TRY IT: Which lines run from the one containing "The image size is (1000, 707)." to the end of the entries below? Reproduce them exactly, both ends included.

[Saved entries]
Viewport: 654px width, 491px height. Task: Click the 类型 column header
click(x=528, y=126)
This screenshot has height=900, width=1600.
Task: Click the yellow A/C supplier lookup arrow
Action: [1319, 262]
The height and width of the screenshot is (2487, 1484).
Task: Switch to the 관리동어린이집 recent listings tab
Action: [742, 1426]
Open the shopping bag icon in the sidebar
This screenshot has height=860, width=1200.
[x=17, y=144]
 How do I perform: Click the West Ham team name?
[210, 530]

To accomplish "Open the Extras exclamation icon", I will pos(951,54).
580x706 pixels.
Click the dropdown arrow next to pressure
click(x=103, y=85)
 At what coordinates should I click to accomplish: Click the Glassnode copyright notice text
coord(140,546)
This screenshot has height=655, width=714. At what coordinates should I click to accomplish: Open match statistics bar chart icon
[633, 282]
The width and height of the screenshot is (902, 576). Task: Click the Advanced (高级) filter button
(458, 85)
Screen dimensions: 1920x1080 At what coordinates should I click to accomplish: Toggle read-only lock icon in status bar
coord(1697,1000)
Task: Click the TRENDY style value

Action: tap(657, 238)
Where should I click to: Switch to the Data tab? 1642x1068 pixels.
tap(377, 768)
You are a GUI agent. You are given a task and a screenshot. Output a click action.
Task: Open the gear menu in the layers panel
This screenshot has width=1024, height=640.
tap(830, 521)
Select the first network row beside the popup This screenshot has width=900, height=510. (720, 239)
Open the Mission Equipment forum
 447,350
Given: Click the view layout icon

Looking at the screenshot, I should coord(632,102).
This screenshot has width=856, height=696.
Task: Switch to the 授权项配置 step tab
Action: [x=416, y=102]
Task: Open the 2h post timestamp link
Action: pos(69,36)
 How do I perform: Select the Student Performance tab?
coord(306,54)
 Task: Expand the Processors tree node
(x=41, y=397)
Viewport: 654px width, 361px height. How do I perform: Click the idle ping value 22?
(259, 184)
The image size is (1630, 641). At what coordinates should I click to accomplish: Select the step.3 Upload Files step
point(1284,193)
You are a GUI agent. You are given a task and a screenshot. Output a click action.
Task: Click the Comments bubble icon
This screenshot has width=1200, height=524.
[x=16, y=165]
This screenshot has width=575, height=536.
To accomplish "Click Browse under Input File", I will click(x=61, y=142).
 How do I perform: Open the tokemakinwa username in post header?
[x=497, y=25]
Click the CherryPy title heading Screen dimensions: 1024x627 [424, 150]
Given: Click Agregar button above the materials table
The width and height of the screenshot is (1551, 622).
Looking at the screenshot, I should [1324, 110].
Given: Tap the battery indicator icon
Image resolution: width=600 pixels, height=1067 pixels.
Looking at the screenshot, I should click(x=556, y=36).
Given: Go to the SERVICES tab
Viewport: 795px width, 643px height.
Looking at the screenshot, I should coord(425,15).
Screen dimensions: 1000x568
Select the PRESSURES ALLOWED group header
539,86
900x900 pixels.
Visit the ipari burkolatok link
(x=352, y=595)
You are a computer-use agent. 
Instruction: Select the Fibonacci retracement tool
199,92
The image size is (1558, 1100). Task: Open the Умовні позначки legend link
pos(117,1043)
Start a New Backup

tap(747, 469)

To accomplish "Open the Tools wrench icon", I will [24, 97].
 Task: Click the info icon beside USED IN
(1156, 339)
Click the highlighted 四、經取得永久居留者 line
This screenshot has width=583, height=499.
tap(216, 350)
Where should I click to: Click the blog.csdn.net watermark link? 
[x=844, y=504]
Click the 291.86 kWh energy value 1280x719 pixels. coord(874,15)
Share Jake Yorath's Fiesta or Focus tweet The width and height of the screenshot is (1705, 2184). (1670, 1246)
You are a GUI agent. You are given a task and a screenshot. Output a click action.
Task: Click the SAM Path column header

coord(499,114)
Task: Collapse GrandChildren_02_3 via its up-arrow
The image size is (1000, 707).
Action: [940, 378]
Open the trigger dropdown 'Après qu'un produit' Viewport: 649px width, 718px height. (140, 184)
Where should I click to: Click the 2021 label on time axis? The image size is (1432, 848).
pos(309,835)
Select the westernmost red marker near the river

OUTPUT FOR THIS EXERCISE:
The image size is (1000, 707).
Action: [940, 378]
Open the trigger dropdown 'Après qu'un produit' Viewport: 649px width, 718px height. (140, 184)
Where should I click to: Click the 2021 label on time axis? The image size is (1432, 848).
pos(309,835)
Select the westernmost red marker near the river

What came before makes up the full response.